My app AsmAttic gives precise control over the distribution of numeric benchmark tasks on ARM processors. I therefore turned to that to look in more detail at these unusual patterns of core use.
This image shows a series of benchmarks being run using two different QoS levels. The two E cores were loaded with one slow task first, then two slow tasks, which brought them to full load. Over the same period, a succession of shorter tasks at high QoS levels were run on the P cores. These were only loaded on the first group of four P cores, and during this whole period the second group of P cores were almost completely unloaded.
For this series of tests, AsmAttic had been configured to use a maximum of four concurrent processes. When that is changed to eight, which could have been loaded onto all eight P cores, its tests remain constrained to the first group of four P cores.
Performance differs little on the P cores of the M1 Pro and the original M1. For example, the same hand-coded assembly language for floating point dot product calculation using the ARM Neon vector unit took 0.126 seconds on the M1 Pro (mains power) and 0.142 seconds on the M1. The M1 Pro time is just under 90% that of the M1.
Differences in performance were much greater on the E cores, where they also varied according to whether the MBP was running on battery alone:
- M1 0.409 s (100%)
- M1 Pro on battery 0.340 s (83%)
- M1 Pro on mains 0.169 s (41%)
Those results are for a comparable benchmark using Apple’s Accelerate library dot product function.
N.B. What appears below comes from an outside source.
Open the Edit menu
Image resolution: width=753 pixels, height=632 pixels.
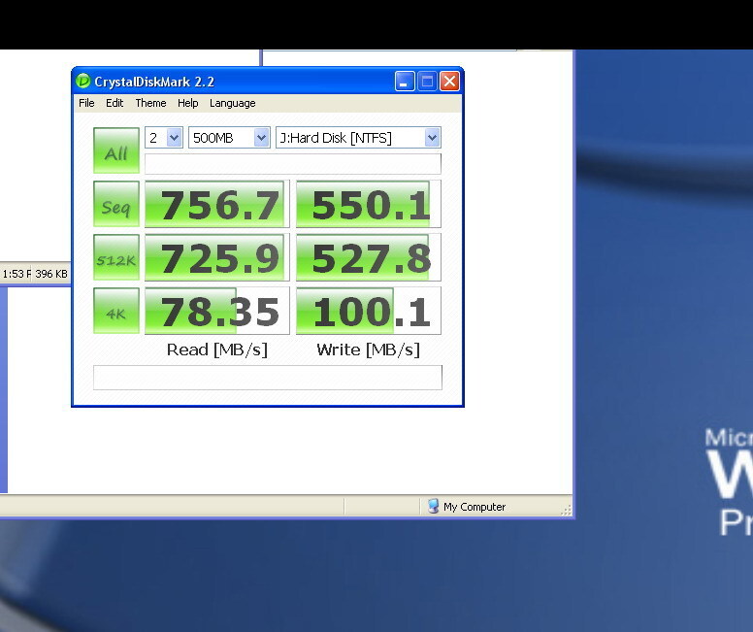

Taken together, these results show that process allocation to cores in the M1 Pro and Max is carefully managed according to QoS (as in the M1) and between the two groups of P cores. This management aims to keep the second group of P cores unloaded as much as possible, and within each group of P cores loads lower-numbered cores more than higher-numbered. This is very different from the even-balancing seen in symmetric cores, and in the M1.
The end result is that the two E cores in the M1 Pro/Max are significantly faster (in some respects, at least) than the four E cores in the M1, although the E (but not the P) cores are slowed when running on battery alone.
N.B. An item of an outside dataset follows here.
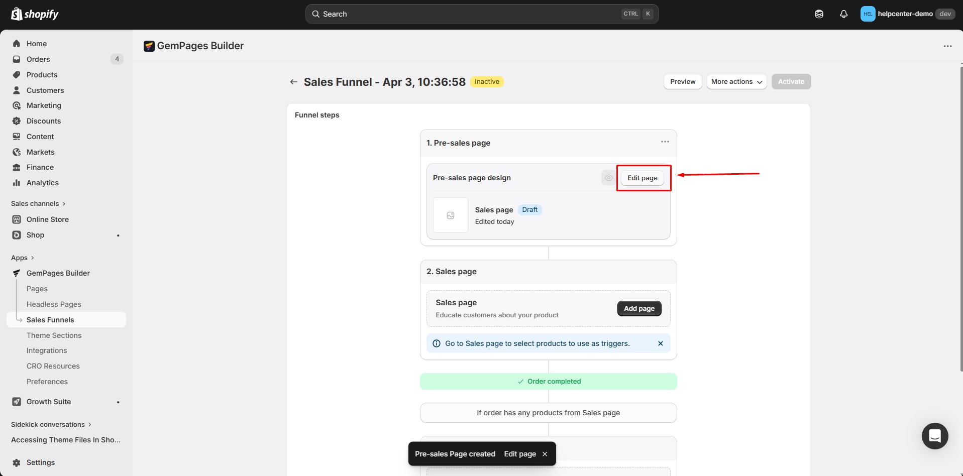
Task: Toggle the eye preview for Pre-sales page design
Action: click(608, 177)
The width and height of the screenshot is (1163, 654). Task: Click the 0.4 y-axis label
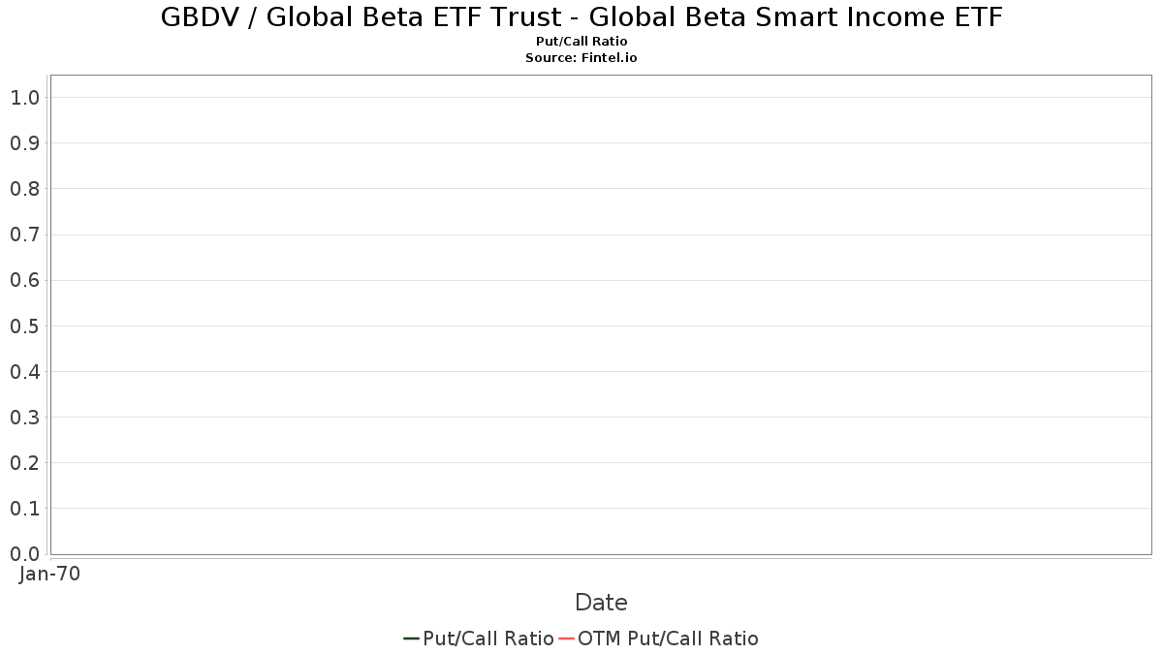click(24, 371)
Because of this sophisticated asymmetric core management, measuring CPU performance in the M1 Pro/Max is more complex than when cores are managed symmetrically. While running on battery alone shouldn’t impair the performance of CPU-bound tasks run at higher QoS, you should expect background services run on the E cores alone to take longer.
There are also interesting implications for developers wishing to optimise performance on multiple cores. With the advent of eight P cores in the M1 Pro/Max, it’s tempting to increase the maximum number of processes which can be used outside of an app’s main process. While this may still lead to improved performance on Intel Macs with more than four cores, the core management of these new chips may limit processes to the first block of four cores. Careful testing is required, both under low overall CPU load and when other processes are already loading that first block. Interpreting the results may be tricky.
I suspect that Apple has done this to further improve energy efficiency and ensure good responsiveness to new CPU-intensive tasks.
I eagerly look forward to seeing more detailed information explaining how the E cores in the M1 Pro/Max appear to outperform those in the M1.